*DESCRIPTION OF THE TASK:* Quote every line below exactly as it reads.

*Stored data:*
◇ ◇ ◇ ◇ ◇
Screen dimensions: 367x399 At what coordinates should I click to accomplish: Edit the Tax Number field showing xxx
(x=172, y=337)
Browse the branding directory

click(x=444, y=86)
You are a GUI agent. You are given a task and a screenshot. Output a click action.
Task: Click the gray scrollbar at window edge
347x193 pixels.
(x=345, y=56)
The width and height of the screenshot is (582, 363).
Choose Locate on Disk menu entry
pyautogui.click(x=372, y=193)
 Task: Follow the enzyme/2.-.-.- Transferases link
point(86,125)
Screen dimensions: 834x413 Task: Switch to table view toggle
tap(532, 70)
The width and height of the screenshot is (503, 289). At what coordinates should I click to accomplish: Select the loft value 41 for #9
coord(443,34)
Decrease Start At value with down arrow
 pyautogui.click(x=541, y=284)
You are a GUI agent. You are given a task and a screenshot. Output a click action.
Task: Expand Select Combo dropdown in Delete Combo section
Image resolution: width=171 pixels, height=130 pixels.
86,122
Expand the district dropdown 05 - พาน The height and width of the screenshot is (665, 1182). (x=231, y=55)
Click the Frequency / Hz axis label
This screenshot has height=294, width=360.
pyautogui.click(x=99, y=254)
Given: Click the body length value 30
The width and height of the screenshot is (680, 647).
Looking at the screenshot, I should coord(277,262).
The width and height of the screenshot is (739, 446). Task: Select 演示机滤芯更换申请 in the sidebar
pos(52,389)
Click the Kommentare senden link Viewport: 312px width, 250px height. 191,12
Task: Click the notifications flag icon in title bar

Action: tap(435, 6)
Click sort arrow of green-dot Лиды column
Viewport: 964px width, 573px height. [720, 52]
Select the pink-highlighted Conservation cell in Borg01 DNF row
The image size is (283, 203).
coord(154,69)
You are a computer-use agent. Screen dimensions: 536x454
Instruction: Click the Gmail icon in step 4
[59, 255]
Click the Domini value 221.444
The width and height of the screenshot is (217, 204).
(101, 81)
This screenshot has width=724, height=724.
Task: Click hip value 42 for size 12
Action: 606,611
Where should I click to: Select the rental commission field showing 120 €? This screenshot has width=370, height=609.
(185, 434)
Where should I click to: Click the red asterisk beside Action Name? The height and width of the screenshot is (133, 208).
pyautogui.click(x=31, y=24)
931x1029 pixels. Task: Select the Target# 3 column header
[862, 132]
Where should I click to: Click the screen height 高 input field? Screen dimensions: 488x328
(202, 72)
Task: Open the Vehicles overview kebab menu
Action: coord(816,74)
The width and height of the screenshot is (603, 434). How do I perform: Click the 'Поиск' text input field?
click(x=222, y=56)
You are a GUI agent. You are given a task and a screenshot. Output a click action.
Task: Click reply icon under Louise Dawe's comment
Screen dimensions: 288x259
◇ ◇ ◇ ◇ ◇
*ANSWER TO THIS PROBLEM:*
Screen dimensions: 367x399 At what coordinates should I click to accomplish: Edit the Tax Number field showing xxx
(x=172, y=337)
Browse the branding directory

click(x=444, y=86)
You are a GUI agent. You are given a task and a screenshot. Output a click action.
Task: Click the gray scrollbar at window edge
347x193 pixels.
(x=345, y=56)
The width and height of the screenshot is (582, 363).
Choose Locate on Disk menu entry
pyautogui.click(x=372, y=193)
 Task: Follow the enzyme/2.-.-.- Transferases link
point(86,125)
Screen dimensions: 834x413 Task: Switch to table view toggle
tap(532, 70)
The width and height of the screenshot is (503, 289). At what coordinates should I click to accomplish: Select the loft value 41 for #9
coord(443,34)
Decrease Start At value with down arrow
 pyautogui.click(x=541, y=284)
You are a GUI agent. You are given a task and a screenshot. Output a click action.
Task: Expand Select Combo dropdown in Delete Combo section
Image resolution: width=171 pixels, height=130 pixels.
86,122
Expand the district dropdown 05 - พาน The height and width of the screenshot is (665, 1182). (x=231, y=55)
Click the Frequency / Hz axis label
This screenshot has height=294, width=360.
pyautogui.click(x=99, y=254)
Given: Click the body length value 30
The width and height of the screenshot is (680, 647).
Looking at the screenshot, I should coord(277,262).
The width and height of the screenshot is (739, 446). Task: Select 演示机滤芯更换申请 in the sidebar
pos(52,389)
Click the Kommentare senden link Viewport: 312px width, 250px height. 191,12
Task: Click the notifications flag icon in title bar

Action: tap(435, 6)
Click sort arrow of green-dot Лиды column
Viewport: 964px width, 573px height. [720, 52]
Select the pink-highlighted Conservation cell in Borg01 DNF row
The image size is (283, 203).
coord(154,69)
You are a computer-use agent. Screen dimensions: 536x454
Instruction: Click the Gmail icon in step 4
[59, 255]
Click the Domini value 221.444
The width and height of the screenshot is (217, 204).
(101, 81)
This screenshot has width=724, height=724.
Task: Click hip value 42 for size 12
Action: 606,611
Where should I click to: Select the rental commission field showing 120 €? This screenshot has width=370, height=609.
(185, 434)
Where should I click to: Click the red asterisk beside Action Name? The height and width of the screenshot is (133, 208).
pyautogui.click(x=31, y=24)
931x1029 pixels. Task: Select the Target# 3 column header
[862, 132]
Where should I click to: Click the screen height 高 input field? Screen dimensions: 488x328
(202, 72)
Task: Open the Vehicles overview kebab menu
Action: coord(816,74)
The width and height of the screenshot is (603, 434). How do I perform: Click the 'Поиск' text input field?
click(x=222, y=56)
You are a GUI agent. You are given a task and a screenshot. Output a click action.
Task: Click reply icon under Louise Dawe's comment
Screen dimensions: 288x259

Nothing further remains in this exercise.